# Description of the task
The data below holds the lines to copy: everything from the line containing "The height and width of the screenshot is (560, 728)." to the line containing "Given: Click the Analisis PNL page title", both ends included, set down exactly.

Content starts

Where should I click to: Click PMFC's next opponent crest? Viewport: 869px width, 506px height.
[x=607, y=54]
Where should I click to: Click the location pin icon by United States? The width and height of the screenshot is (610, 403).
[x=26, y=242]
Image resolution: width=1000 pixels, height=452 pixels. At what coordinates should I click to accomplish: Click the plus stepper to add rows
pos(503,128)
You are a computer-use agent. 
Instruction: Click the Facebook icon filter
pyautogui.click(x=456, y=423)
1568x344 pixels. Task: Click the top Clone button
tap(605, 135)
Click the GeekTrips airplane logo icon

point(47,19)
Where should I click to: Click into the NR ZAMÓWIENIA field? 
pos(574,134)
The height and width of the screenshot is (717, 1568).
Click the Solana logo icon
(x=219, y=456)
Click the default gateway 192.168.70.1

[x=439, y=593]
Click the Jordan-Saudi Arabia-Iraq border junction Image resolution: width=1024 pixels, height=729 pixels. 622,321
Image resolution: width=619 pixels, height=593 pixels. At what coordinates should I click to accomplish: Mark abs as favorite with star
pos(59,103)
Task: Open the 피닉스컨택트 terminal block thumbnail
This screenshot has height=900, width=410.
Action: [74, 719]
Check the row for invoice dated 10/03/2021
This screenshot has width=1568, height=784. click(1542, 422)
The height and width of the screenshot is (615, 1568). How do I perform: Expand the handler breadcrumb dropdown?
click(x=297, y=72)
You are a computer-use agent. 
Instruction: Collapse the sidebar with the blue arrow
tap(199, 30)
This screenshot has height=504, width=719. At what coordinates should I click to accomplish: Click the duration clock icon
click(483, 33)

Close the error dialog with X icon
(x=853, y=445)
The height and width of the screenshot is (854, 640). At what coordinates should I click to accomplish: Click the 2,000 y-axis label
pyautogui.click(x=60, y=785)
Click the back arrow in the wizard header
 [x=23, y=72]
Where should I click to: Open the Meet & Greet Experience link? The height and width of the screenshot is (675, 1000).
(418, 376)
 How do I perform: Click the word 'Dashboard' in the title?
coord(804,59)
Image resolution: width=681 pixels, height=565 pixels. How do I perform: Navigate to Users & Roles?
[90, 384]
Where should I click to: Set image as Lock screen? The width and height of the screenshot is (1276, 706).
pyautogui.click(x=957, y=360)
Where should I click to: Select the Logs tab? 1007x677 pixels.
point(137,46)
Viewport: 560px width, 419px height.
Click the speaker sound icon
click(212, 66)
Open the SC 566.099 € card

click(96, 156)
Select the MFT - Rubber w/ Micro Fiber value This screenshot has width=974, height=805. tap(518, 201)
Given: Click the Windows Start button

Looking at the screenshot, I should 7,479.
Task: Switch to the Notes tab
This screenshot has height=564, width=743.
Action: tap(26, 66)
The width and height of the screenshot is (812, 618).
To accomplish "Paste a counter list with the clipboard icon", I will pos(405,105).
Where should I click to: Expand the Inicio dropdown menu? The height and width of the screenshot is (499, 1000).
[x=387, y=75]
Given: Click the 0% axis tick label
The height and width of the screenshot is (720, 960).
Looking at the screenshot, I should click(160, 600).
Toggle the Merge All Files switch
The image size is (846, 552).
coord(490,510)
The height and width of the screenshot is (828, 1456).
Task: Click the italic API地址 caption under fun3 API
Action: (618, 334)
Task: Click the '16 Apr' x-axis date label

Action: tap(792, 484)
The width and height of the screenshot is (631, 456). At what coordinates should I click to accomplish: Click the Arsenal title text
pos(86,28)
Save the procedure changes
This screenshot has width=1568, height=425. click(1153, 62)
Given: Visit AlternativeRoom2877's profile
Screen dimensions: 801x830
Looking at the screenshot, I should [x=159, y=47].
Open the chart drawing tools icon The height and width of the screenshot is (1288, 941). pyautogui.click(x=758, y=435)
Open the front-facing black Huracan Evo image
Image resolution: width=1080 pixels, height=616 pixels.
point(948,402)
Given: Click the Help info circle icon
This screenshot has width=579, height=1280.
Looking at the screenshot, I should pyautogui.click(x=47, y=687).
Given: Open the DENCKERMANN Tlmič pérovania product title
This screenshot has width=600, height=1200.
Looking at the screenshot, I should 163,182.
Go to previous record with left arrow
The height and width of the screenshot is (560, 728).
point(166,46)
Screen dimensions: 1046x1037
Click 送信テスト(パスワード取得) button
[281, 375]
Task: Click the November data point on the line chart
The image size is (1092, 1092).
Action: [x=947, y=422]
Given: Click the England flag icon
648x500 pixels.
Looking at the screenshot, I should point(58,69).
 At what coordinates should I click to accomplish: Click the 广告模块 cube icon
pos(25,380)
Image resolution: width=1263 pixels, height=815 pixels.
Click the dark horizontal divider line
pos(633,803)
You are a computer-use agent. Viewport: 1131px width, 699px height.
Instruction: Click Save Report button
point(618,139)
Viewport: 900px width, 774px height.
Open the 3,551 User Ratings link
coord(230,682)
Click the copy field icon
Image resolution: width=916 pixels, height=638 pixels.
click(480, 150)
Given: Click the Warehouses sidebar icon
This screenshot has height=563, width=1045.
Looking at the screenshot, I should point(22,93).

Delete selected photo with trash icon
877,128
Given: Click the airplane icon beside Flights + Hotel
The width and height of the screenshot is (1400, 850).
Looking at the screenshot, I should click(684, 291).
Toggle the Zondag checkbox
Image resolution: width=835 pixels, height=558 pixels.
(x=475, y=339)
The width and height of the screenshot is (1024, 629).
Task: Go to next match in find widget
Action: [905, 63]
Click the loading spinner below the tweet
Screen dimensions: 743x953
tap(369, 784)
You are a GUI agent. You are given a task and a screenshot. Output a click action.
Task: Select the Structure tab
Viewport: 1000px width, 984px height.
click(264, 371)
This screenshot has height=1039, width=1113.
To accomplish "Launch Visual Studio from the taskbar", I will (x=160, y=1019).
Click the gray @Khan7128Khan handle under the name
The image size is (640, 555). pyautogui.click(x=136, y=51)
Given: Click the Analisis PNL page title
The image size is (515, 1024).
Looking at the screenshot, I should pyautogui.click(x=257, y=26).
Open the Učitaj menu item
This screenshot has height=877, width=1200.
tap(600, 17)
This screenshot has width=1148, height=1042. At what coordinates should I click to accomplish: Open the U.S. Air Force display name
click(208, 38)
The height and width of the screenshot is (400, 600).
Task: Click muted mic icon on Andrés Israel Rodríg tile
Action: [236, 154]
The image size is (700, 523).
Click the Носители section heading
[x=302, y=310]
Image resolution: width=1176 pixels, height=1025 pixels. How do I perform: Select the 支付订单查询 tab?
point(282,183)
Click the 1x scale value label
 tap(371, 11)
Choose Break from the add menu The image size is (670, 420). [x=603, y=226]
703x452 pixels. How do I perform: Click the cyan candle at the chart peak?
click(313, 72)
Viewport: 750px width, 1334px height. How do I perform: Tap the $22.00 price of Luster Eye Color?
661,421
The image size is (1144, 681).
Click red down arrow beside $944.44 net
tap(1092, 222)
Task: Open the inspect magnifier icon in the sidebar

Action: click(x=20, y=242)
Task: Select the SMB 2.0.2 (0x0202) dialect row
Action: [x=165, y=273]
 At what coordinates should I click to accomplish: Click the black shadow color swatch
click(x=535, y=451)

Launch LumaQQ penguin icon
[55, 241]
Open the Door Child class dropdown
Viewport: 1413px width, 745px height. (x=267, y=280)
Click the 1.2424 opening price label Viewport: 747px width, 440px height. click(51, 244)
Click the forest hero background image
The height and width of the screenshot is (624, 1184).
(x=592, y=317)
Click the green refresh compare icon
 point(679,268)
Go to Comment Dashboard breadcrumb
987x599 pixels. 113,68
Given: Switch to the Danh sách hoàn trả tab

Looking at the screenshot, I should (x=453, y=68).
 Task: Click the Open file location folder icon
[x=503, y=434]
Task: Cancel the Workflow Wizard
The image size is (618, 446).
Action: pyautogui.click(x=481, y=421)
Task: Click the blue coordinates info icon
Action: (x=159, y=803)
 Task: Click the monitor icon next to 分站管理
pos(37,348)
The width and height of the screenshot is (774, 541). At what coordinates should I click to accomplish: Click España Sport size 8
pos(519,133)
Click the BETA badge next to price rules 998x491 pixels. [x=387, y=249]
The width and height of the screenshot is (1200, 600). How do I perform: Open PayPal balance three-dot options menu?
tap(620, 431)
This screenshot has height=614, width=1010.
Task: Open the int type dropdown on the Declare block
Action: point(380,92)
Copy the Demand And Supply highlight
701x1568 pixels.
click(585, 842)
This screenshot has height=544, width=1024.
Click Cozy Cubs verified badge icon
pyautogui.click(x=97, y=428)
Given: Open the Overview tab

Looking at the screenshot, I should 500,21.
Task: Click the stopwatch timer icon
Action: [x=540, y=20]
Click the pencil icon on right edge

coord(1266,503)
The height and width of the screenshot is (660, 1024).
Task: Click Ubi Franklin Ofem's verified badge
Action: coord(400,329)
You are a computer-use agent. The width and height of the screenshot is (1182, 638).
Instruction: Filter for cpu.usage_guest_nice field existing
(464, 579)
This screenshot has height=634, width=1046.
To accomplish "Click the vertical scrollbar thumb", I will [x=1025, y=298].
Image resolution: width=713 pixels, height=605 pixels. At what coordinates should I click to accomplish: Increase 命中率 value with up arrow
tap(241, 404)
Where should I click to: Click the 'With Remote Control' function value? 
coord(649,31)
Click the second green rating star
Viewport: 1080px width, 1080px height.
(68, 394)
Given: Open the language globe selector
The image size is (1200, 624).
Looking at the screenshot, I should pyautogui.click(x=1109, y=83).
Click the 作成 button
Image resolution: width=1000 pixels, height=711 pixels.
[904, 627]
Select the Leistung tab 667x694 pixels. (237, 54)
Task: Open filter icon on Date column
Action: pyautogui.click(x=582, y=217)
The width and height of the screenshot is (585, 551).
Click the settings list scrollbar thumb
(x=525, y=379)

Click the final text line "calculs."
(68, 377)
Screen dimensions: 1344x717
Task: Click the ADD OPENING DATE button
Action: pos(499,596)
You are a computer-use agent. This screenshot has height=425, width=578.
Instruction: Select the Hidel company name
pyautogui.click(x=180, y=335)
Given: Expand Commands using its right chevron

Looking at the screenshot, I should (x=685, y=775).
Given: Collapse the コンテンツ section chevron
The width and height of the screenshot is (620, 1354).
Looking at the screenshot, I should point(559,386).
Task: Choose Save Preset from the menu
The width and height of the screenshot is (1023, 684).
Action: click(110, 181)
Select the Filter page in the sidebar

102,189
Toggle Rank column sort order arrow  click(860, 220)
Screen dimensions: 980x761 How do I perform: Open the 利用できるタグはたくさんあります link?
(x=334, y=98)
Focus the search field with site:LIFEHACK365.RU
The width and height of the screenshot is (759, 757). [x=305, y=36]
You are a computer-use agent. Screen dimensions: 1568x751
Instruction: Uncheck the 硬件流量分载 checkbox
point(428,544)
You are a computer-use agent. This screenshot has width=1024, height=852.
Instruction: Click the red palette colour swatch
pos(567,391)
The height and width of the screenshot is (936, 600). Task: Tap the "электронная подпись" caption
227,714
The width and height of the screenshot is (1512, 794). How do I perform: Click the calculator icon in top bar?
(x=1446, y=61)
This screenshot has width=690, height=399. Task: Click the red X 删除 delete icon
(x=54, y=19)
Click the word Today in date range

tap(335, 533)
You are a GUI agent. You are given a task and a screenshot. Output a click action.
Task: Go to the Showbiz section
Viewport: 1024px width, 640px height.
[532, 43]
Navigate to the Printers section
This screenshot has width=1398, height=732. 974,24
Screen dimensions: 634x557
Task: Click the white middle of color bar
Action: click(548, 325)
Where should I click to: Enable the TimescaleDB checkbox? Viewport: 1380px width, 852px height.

Content ends

# Answer to this problem
The height and width of the screenshot is (560, 728).
point(166,46)
Screen dimensions: 1046x1037
Click 送信テスト(パスワード取得) button
[281, 375]
Task: Click the November data point on the line chart
The image size is (1092, 1092).
Action: [x=947, y=422]
Given: Click the England flag icon
648x500 pixels.
Looking at the screenshot, I should point(58,69).
 At what coordinates should I click to accomplish: Click the 广告模块 cube icon
pos(25,380)
Image resolution: width=1263 pixels, height=815 pixels.
Click the dark horizontal divider line
pos(633,803)
You are a computer-use agent. Viewport: 1131px width, 699px height.
Instruction: Click Save Report button
point(618,139)
Viewport: 900px width, 774px height.
Open the 3,551 User Ratings link
coord(230,682)
Click the copy field icon
Image resolution: width=916 pixels, height=638 pixels.
click(480, 150)
Given: Click the Warehouses sidebar icon
This screenshot has height=563, width=1045.
Looking at the screenshot, I should point(22,93).

Delete selected photo with trash icon
877,128
Given: Click the airplane icon beside Flights + Hotel
The width and height of the screenshot is (1400, 850).
Looking at the screenshot, I should click(684, 291).
Toggle the Zondag checkbox
Image resolution: width=835 pixels, height=558 pixels.
(x=475, y=339)
The width and height of the screenshot is (1024, 629).
Task: Go to next match in find widget
Action: [905, 63]
Click the loading spinner below the tweet
Screen dimensions: 743x953
tap(369, 784)
You are a GUI agent. You are given a task and a screenshot. Output a click action.
Task: Select the Structure tab
Viewport: 1000px width, 984px height.
click(264, 371)
This screenshot has height=1039, width=1113.
To accomplish "Launch Visual Studio from the taskbar", I will (x=160, y=1019).
Click the gray @Khan7128Khan handle under the name
The image size is (640, 555). pyautogui.click(x=136, y=51)
Given: Click the Analisis PNL page title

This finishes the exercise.